Возвращение было совсем иным: меня терзали тяжесть случившегося несчастья и удушливая жара. Я страдал как запертый в клетке зверь: на моих распухших ногах висел чудовищный груз бинтов, а на душе – груз ужасных воспоминаний, и больше всего меня мучили вопросы, ответы на которые – как я знал – мне никогда не найти. Корабль стал для меня передышкой, вневременьем, которое я постарался употребить для своих заметок, хотя душевный разлад и состой ние моего здоровья никак не способствовали их написанию, Я вернулся в Париж, и едва я, покинув клинику доктора Ледюка, который так превосходно подлечил меня – у него за войну накопилась достаточно широкая практика по ампутированию конечностей и лечению обморожений, – открыл свои чемоданы, как запах Востока тут же всплыл на поверхность, будто погребенное в них воспоминание, и пока я писал дневник, он медленно плавал по комнате, смешиваясь с запахами камфары и марганцовки, которыми я смазывал свои язвы – последствия обморожения и начинавшейся гангрены… Теперь он, конечно, давно исчез, побежденный другими запахами, и однако каждый раз, стоит мне только подумать о Сертог и о моих погибших товарищах, как он опять обволакивает меня, словно никуда и не уходил, и это так —
…Будто я все еще не вернулся
Уго рассматривает старые, очень старые фотографии; эту надпись карандашом под одной из них. На ней сняты все члены международной экспедиции на Сертог в 1913 году. Клаус с аккуратно подстриженной бородкой деревянно выпрямился и широко распахнул близорукие глаза. Справа от него – Герман фон Бах, сияющий ангельской улыбкой на прекрасном лице. Уго усмехается: все, кто пишет об истории альпинизма и о нем, Германе, используют одно и то же выражение – «лицо прекрасного ангела»; интересно, думает Уго, а какое определение они подберут для меня? Угрюмый медведь?

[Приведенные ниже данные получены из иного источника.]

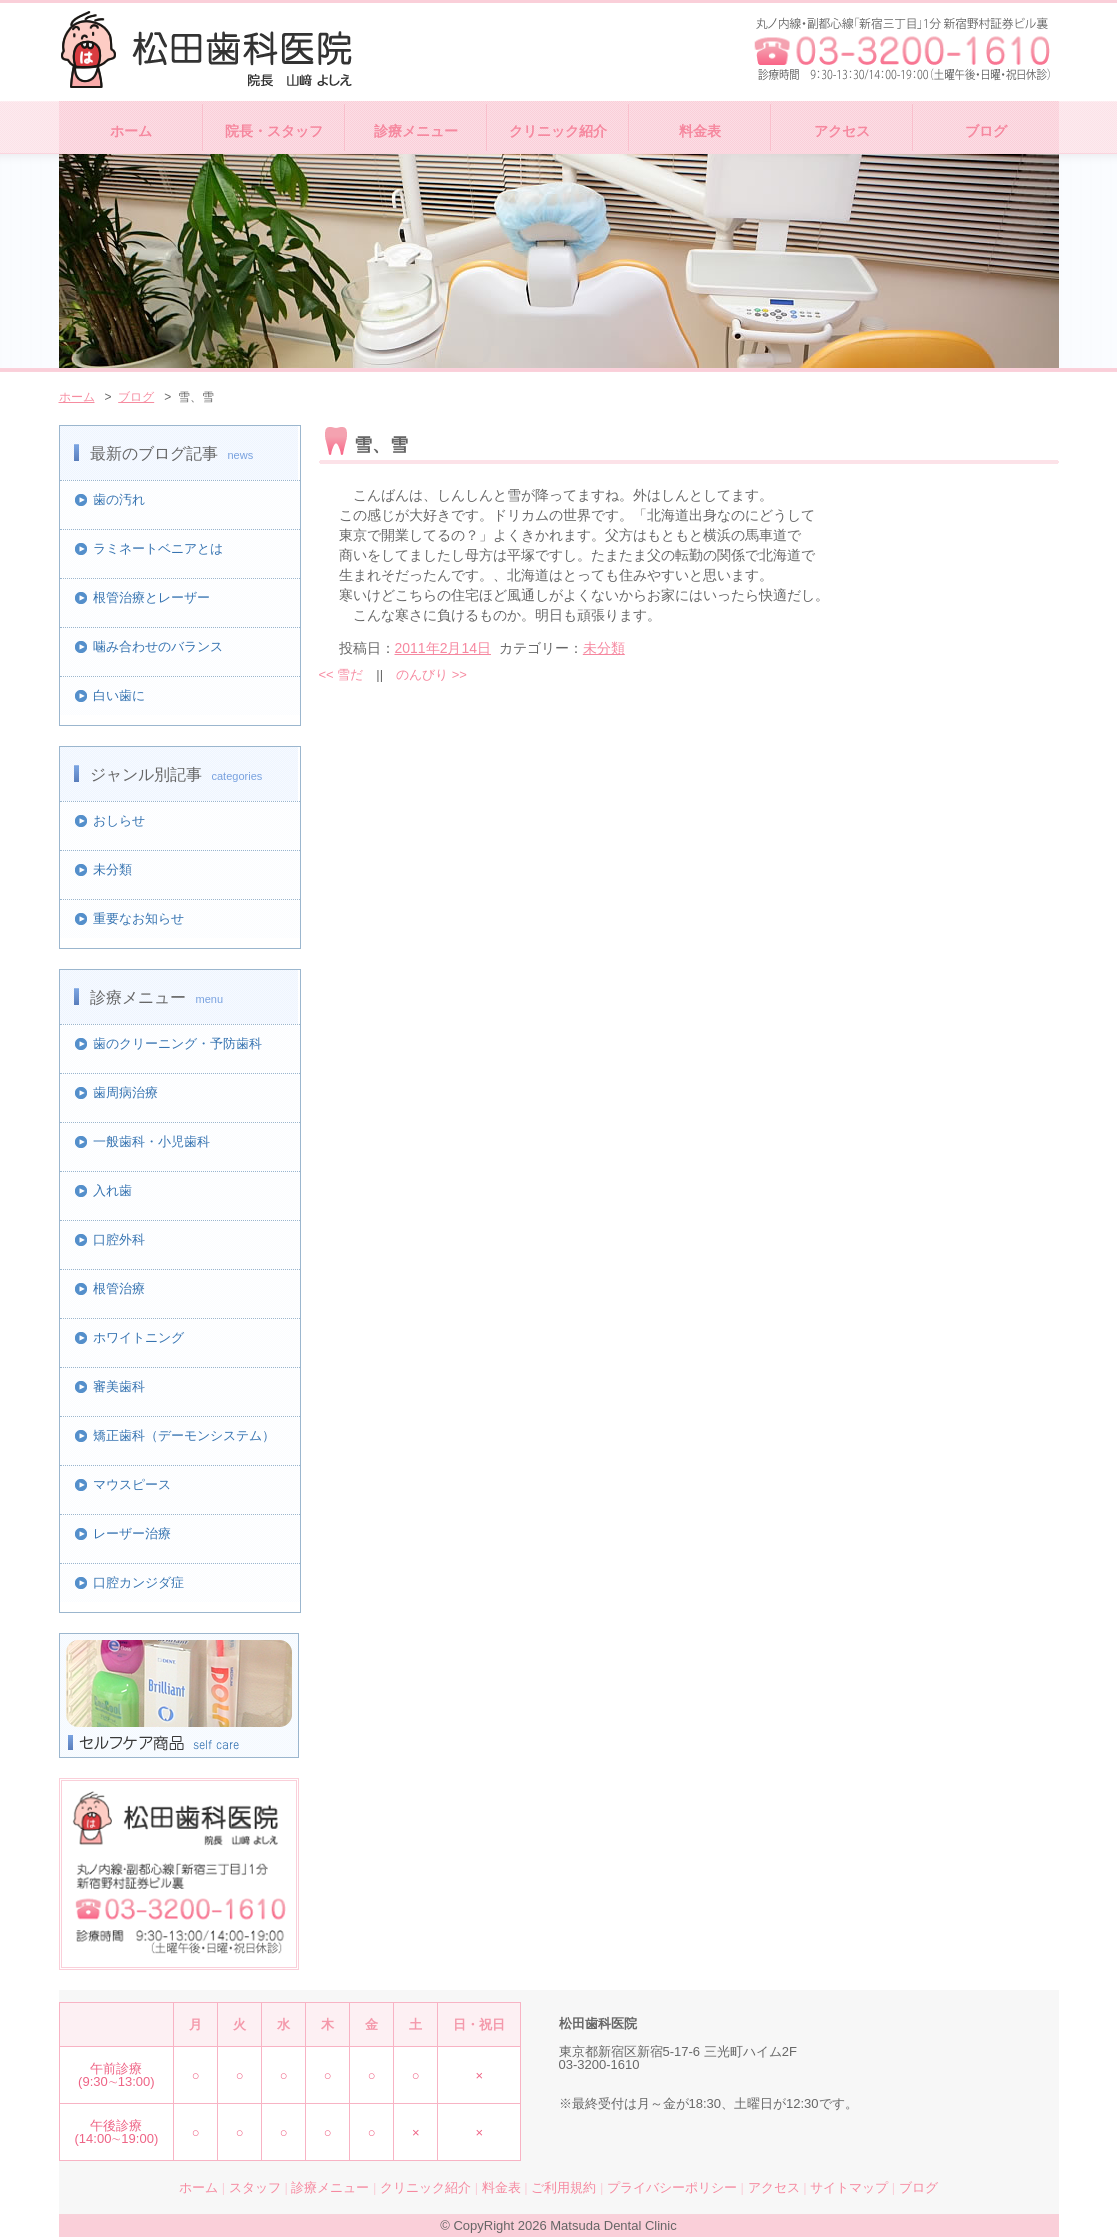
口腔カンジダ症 (138, 1582)
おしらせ (119, 820)
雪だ (341, 674)
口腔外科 (119, 1239)
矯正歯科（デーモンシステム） (184, 1435)
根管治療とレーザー (151, 597)
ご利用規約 (563, 2187)
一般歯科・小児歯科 (151, 1141)
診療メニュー (416, 131)
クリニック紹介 (558, 131)
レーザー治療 (132, 1533)
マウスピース (132, 1484)
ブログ (986, 131)
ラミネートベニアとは (158, 548)
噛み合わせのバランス (158, 646)
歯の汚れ (119, 499)
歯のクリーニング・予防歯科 (177, 1043)
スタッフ (255, 2187)
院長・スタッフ (274, 131)
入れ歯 (112, 1190)
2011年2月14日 (443, 648)
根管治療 (119, 1288)
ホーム (131, 131)
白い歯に (119, 695)
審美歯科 (119, 1386)
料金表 (700, 131)
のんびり (431, 674)
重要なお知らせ (138, 918)
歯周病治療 (125, 1092)
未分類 (112, 869)
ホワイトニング (138, 1337)
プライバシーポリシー (672, 2187)
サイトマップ (849, 2187)
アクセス (842, 131)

Мершан сидит в центре, похоже, его застали врасплох: у него оторопевший, слегка взъерошенный вид, очков нет, и он щурится в объектив, стараясь получше разглядеть камеру. Рядом, скрестив ноги, расположился Даштейн – борода, трубка в зубах, спокойный взгляд. Трое проводников стоят сзади, у всех – усы, и только один Им Хоф носит еще и бороду. Абпланалп держит в руках свою шляпу. На шее у всех троих – какое-то подобие галстука. На заднем плане можно различить палатки.
Оттиски фотографий Уго прислали из «Oesterreichische Forschung für Ausländische Bergsteigerische Exploration». Подпись на французском сделана, несомненно, Мершаном.

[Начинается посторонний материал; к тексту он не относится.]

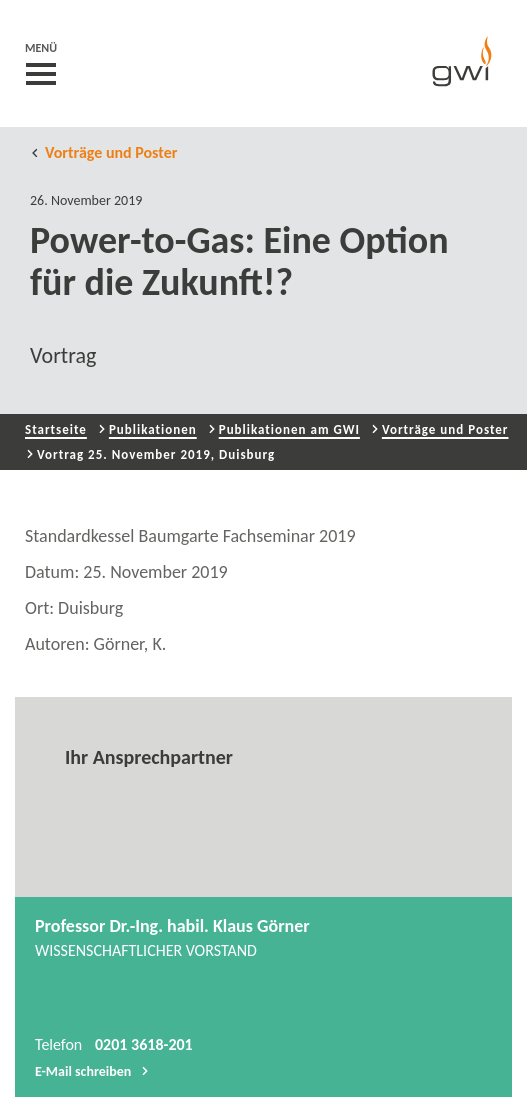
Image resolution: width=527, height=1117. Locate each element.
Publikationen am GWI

Именно он после войны передал эти снимки в австрийский клуб альпинистов; так было принято, но в то время и в тех скандальных обстоятельствах, которыми сопровождалось его возвращение, поступок обошелся ему дорого: из французского клуба его исключили. Снимки весьма посредственны и частично испорчены, пластинки, с которых они печатались, пропали во время Второй мировой, а подробности этой пропажи никого уже не волнуют: ни Уго, ни «Австрийский исследовательский фонд дальних альпинистских экспедиций». Уго интересуют горы, а не история. Тревоги и несчастья людей его не касались, не его это дело. Во всяком случае, он так думал.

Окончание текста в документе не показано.